Shuping-Russell, who earned her MBA from Columbia and is managing director of BlackRock investment firm in New York, is a member of Carolina’s Board of Trustees and served on the Arts and Sciences Foundation Board of Directors. The professorship that honors her mother also recognizes the love of books that Margaret shared with her children.

“Today we spend so much time surrounded by technology. The professorship reflects my firm belief that literature conveys the human condition and promotes humanness in a way that technology cannot,” Shuping-Russell said.

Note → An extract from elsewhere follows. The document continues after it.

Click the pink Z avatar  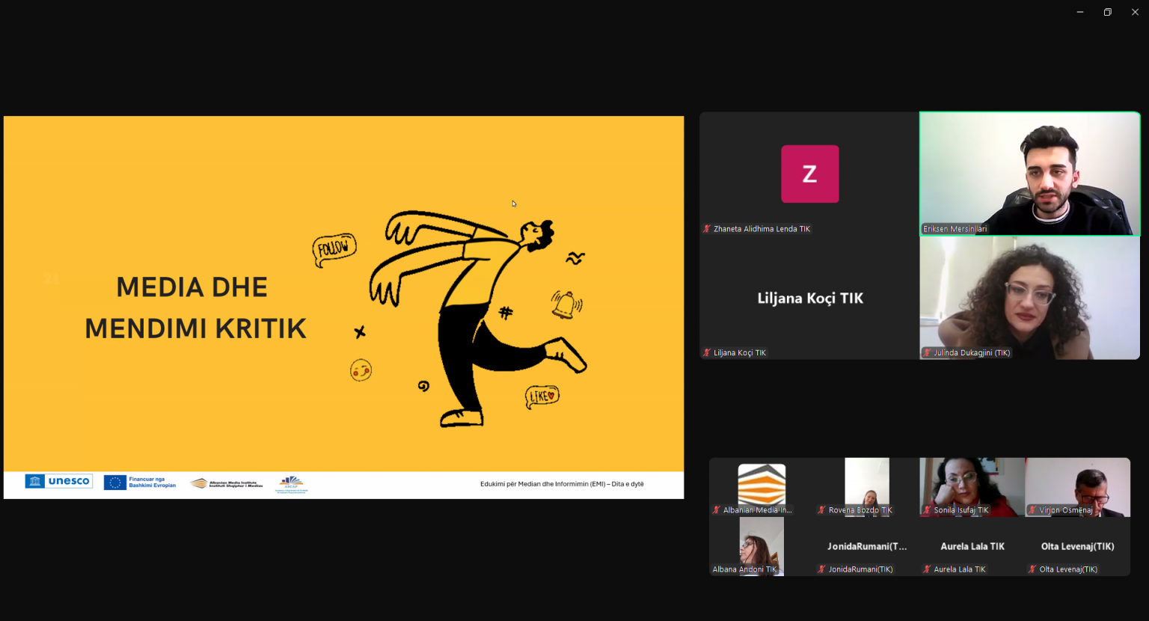[809, 174]
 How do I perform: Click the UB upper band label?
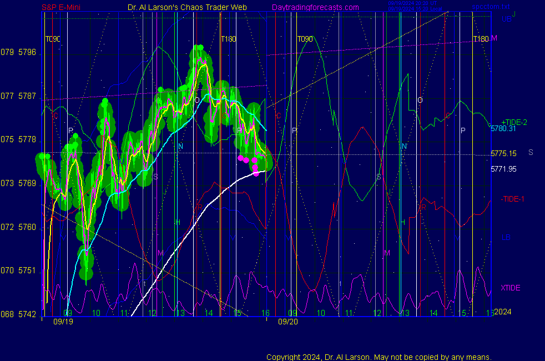pyautogui.click(x=507, y=19)
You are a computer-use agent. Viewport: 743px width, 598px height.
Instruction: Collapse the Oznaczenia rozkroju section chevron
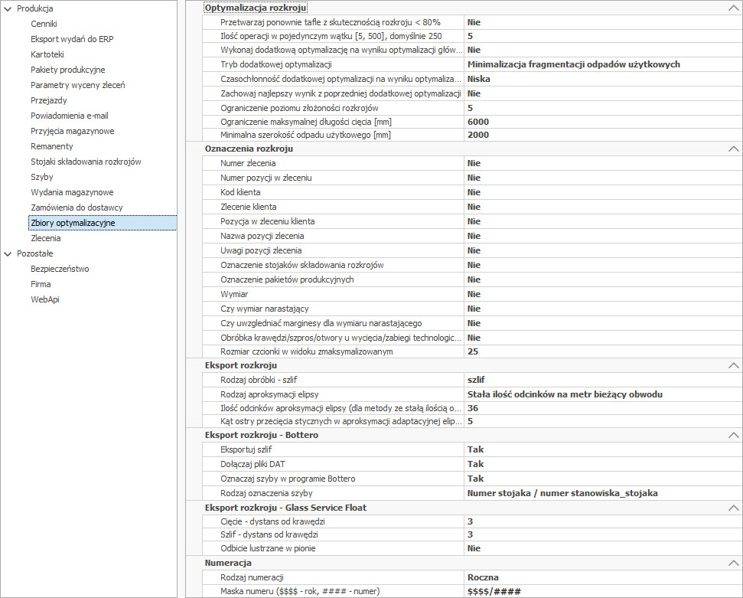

A half-century after Margaret Russell helped forge new territory for women, Stephanie Elizondo Griest was a new graduate of the University of Texas, a double major in journalism and post-Soviet studies. After graduation, she lived in Beijing as a Henry Luce Scholar, editing and teaching journalism at China Daily, a Beijing newspaper. In 2012, she completed her MFA at the University of Iowa.

Her travels have taken her to more than 40 countries, with many of her experiences documented in her books Around the Bloc: My Life in Moscow, Beijing, and Havana; Mexican Enough: My Life Between the Borderlines; and the guidebook 100 Places Every Woman Should Go.

Griest has documented the human condition at its grittiest levels, from an orphanage in Russia to borderland conflicts in Texas and, in her current research, in upstate New York at the Mohawk Nation at Akwesasne. As a journalist for the Associated Press in Austin, she covered George W. Bush’s last legislative session as governor and his bid for the presidency. She has also written for the New York Times, Washington Post and Latina Magazine, among many other publications.

The Corpus Christi native — who said she does not own a smart phone — traces her wanderlust to her great-great Uncle Jake, a “hobo” on her father’s side of the family, and to her mother’s ancestors who were America’s first real cowboys, the Mexican ranch workers on Texas’s famed King Ranch.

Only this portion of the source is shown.